I saw the girl I kind of like with this other guy, and it f*cking pisses me off. She and her friend and him and his friend all went into her house. I was f*cking pissed. Now I have decided to go agaisnt the world. Well? Advice? Help? Criticism? Anything?
Responses to this article:
--- Saturday, May 14, 2005 - Oh, it's the Claire again...
Answer by: GreenDayShe
Once again, I have found you! Mmmkay, I think YOU are the one going to extremities. Are you even sure you liked her? And, yet again, this was 6 months ago. Breath deep, Bobblehead. Do you still like her? I believe you said you didnt. Eh, problem solved? Love you, Lucy
--- Tuesday, November 2, 2004 - WTF
Answer by: beebee
WELL FIRST OF ALL ITS NOT YO BUIZ WHAT SHE DO '' REAL TALK'' I UNDERSTAND U CARE FA HER BUT U CANT CONTROL HER..AND U SHOULDNT GO AGAINST THE WORLD FA ONE LITTLE GIRLS MISTAKES...GET A CLUE...I JUST FOUND OUT MY MAN WAS USING ME NOW HOW CAN I HELP YOU IM JUST DYING TO MAKE YO DREAMS COME TRUE :(
--- Tuesday, October 19, 2004 - She didnt do anything
Answer by: shadow fire
She did not do anything I am telling you. She is too damn young to do anything out of that area. She is thriteen and turning in August. She might be fourteen already, I wouldn't know. But I do know her. She is too reponsible to do that and to irresponsible to do otherwise. With her friend and his friend, most they could have done was watch a movie and cuddle. And I believe she knows a little that I would have a crush on her. Though she would not take those into any extremeties, that is how she believes I feel. And what would I have done? Walked out of my house over to her and her friend and him and his friend and said, "Hey Claire, I just wanted to say I kinda really like you," and expect her to do what? I do not want to impose on her. Human emotions are hard enough for me to control damn it! You think I like having this effect me? While it inspires me to write freely about my darkness and fires, I feel the true emotions a person with a heart can feel. What would she have said? What would he have said? No, no, wait, what would you have said if that had happened, uh? This had happened before in the past when I saw her talk to this other dimwit in the halls, but I know that is nothing now. Besides, that idiot thinks hes a big flirt. If I wanted, I could have her. All I have to do is show some signs and do some talking. It is hard for me to accept the facts and live with the deal though. In all those movies, the guy says he just wants someone else to be happy. Well, real life, that is part of what I want for her. I could live my life as the next Edgar Allen Poe if I wanted, minus the family insest and the other lovers. I just like to know more about these situations so I can prepare better for the next one. Yet, I do thank you for letting me think about that. And no, I can not blame her. It is human nature to provoke jealousy and competition. and anres, I know I shouldnt have let jealousy get to me. And no I have not really talked to her about that matter. Thanks all, uh, what more to say?
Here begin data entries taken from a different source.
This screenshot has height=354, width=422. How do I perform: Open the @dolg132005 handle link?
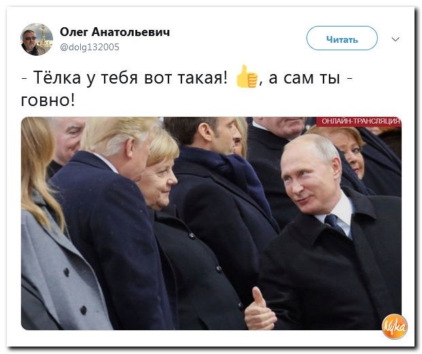tap(89, 47)
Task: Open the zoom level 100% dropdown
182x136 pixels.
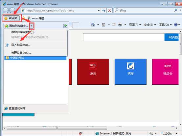Action: click(x=176, y=134)
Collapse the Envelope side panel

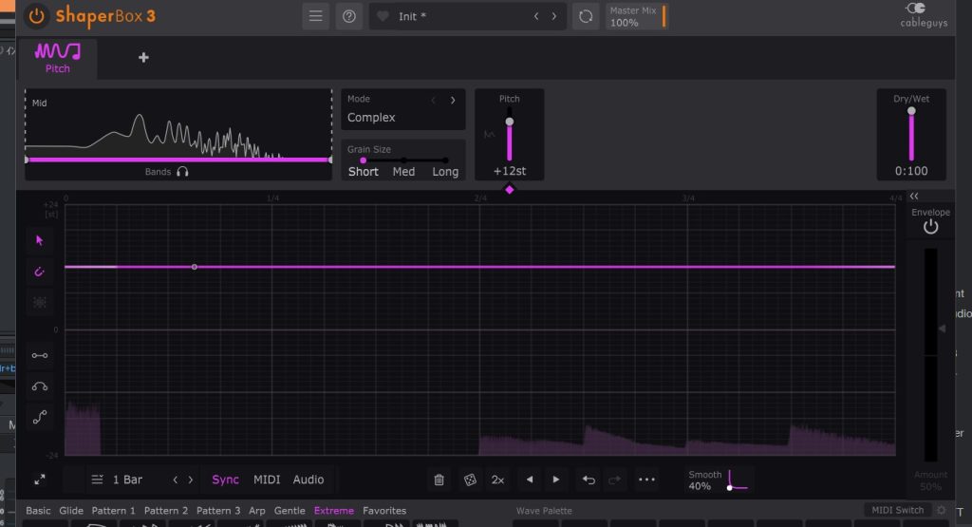[x=914, y=197]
--- Sunday, October 17, 2004 - Does she know?
Answer by: lady tee
Well Shadow Fire, does this girl know that you kind of like her? If she didn't know, how can you blame her? When you seen her with the other guy, then was your chance to tell her how you felt. Then maybe it would have made her thought a little bit before she did what she did.
--- Sunday, October 17, 2004 - dont let it get the best of u
Answer by: andres
you shouldnt let jealousy get the best of you. i know what ur going through, ive been down that path before many times. just try to think of somethin else. and besides, they may be just friends. but i understand how paranoia can take over in situations such as this.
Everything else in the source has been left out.